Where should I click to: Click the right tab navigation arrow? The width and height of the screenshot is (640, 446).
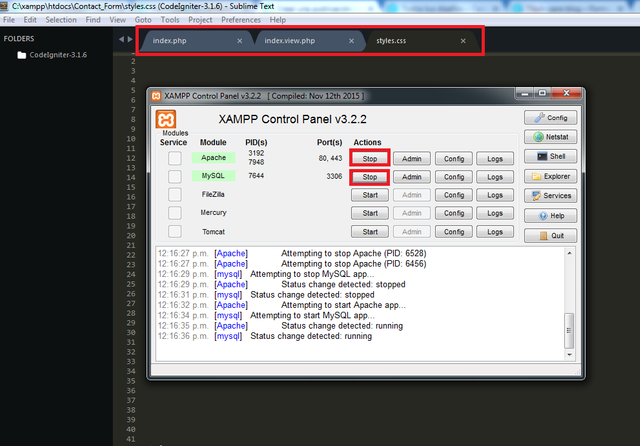point(130,39)
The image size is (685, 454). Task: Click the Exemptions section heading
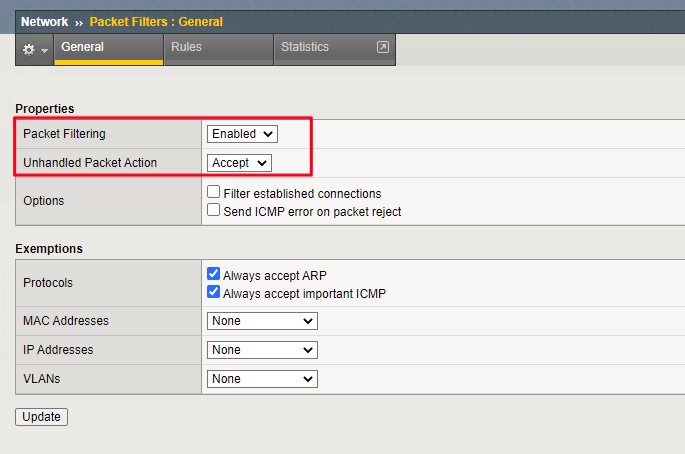coord(49,248)
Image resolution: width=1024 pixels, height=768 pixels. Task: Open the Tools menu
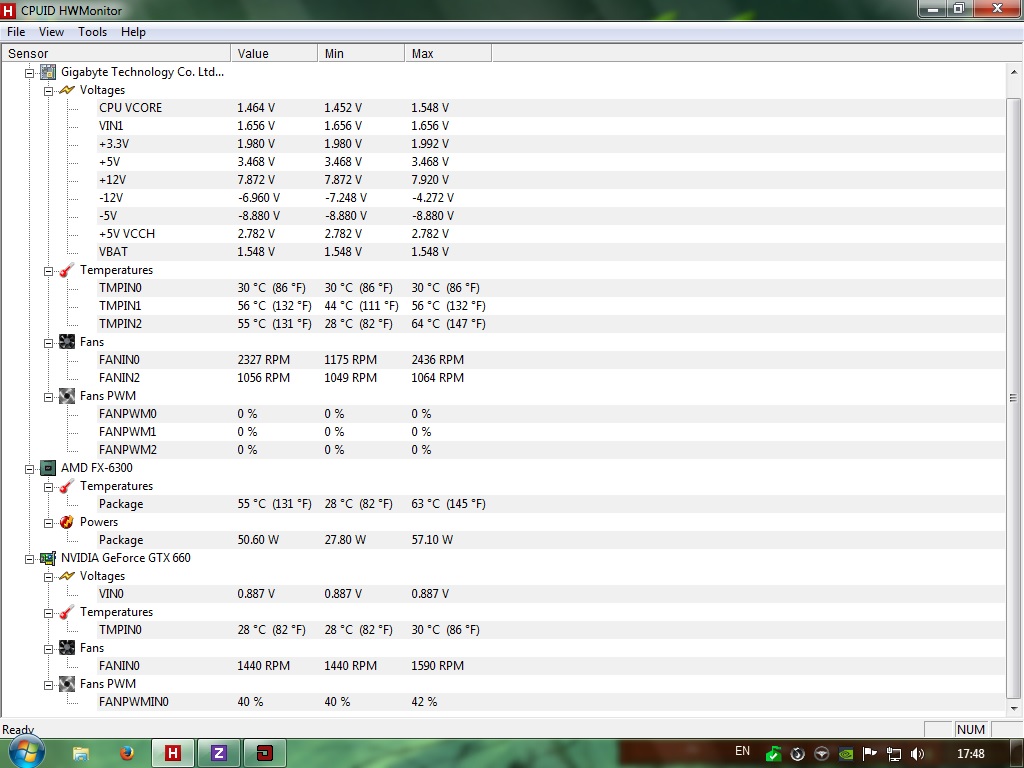[92, 32]
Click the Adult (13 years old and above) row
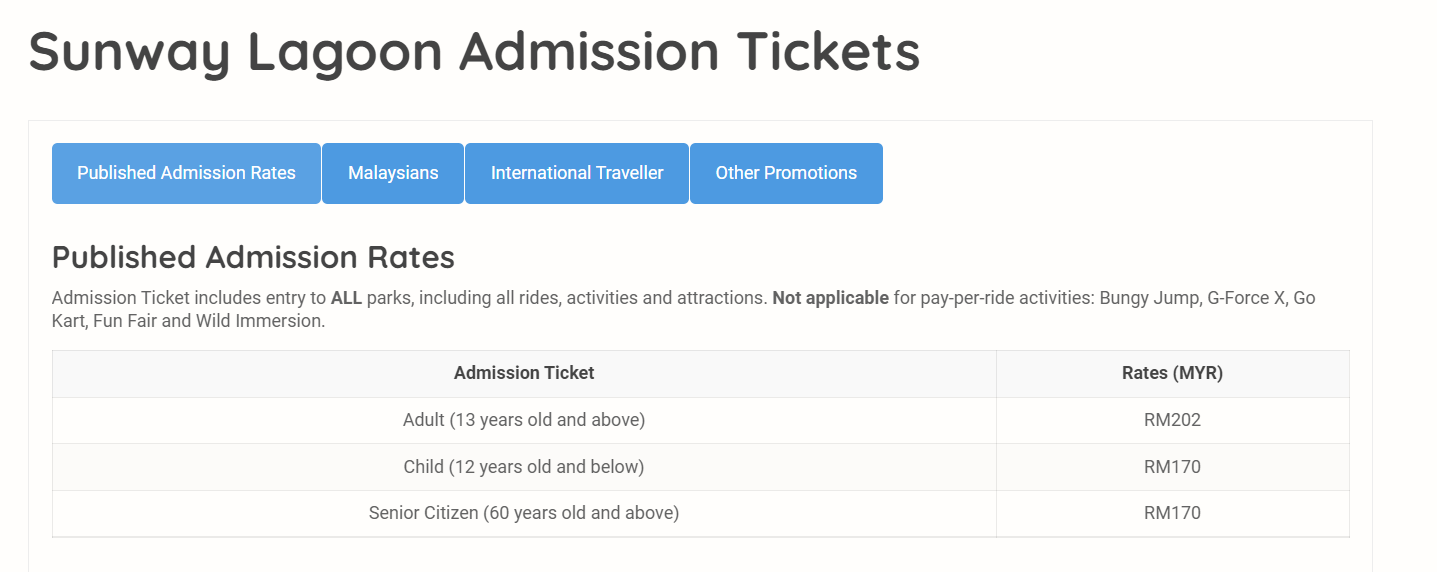Image resolution: width=1437 pixels, height=572 pixels. click(x=700, y=420)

(Problem details)
Excluding the images, return each record above precisely as written.

(Solution for this exercise)
Where should I click to: Click the right tab navigation arrow? The width and height of the screenshot is (640, 446).
point(130,39)
The image size is (685, 454). Task: Click the Exemptions section heading
coord(49,248)
Image resolution: width=1024 pixels, height=768 pixels. Task: Open the Tools menu
[92, 32]
Click the Adult (13 years old and above) row
Image resolution: width=1437 pixels, height=572 pixels. click(x=700, y=420)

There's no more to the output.